Fewer European real estate companies are going public, with the number of IPOs in 2019 plunging compared to previous years.
A mere four IPOs took place in the first seven months of this year, while seven have been either cancelled or postponed, EPRA data shows.
In contrast, there were eight IPOs in the first half of 2018 and 14 by the end of the year – itself a low volume by historical standards.
So, what is the reason for this year’s sluggishness?
Possible factors are difficulties the real estate sector is facing in the UK and Germany, which between them comprise 54% of the free float market – fully 21% and 33% respectively, according to Global Property Research.
The passage of Brexit from the ballot box to reality is causing uncertainty, with data from adviser Savills showing UK real estate yields for July were at their weakest for three years.
Meanwhile, in Germany the housing rent freeze in Berlin threatens to squeeze returns for investors and many German residential firms have large exposure to the capital city.
The size of these two markets in the EU listed sector means that when they sneeze, the whole market gets a cold.

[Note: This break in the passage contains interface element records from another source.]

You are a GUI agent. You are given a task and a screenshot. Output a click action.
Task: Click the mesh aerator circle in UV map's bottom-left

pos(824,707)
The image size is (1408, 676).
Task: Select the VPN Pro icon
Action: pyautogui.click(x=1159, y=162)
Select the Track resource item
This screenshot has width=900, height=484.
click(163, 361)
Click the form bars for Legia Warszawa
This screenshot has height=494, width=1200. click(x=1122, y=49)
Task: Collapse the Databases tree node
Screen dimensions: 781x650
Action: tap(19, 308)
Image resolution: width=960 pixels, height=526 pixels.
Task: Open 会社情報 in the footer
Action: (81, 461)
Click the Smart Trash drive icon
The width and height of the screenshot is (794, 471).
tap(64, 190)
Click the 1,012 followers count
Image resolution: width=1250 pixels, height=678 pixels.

Then there is the malaise in the retail sector, another potential contributor to the absence of IPOs. Shopping centre operators such as Intu and Hammerson are experiencing falling rent revenues from tenants which are seeing online shopping take a large and growing share of shoppers’ spending.
Intu’s share price shows this starkly. At the end of July it was down at 47.85p, a vertiginous drop from 113.4p in January.
Other potential causes for the dearth of IPOs include a lack of appetite for investing on secondary stock exchanges and in so-called ‘blank cheque’ companies with no portfolio, which rely on an IPO to begin acquiring assets.
Macroeconomic factors cannot be ruled out either, such as loose monetary policy by the European Central Bank.
Egbert Nijmeijer of Kempen, said: ‘The popularity of private equity pulled most of the capital flow into that direction and less towards public real estate. When the pendulum swings back public real estate is likely to grow again through equity raises and IPOs.’
A lack of IPOs this year in the real estate sector highlights where sector growth is likely to come from in future, according to some analysis.
Barney Coleman, operations director at EPRA, said: ‘This again underlines the importance of the alternatives sector in driving growth. We are expecting to see more IPOs in the future based on the growth of residential and alternative sectors.’
Potential IPO activity in Q4 this year surrounds French REIT Apsys, German industrial developer Garbe International, and a possible demerger by British REIT, CapCo.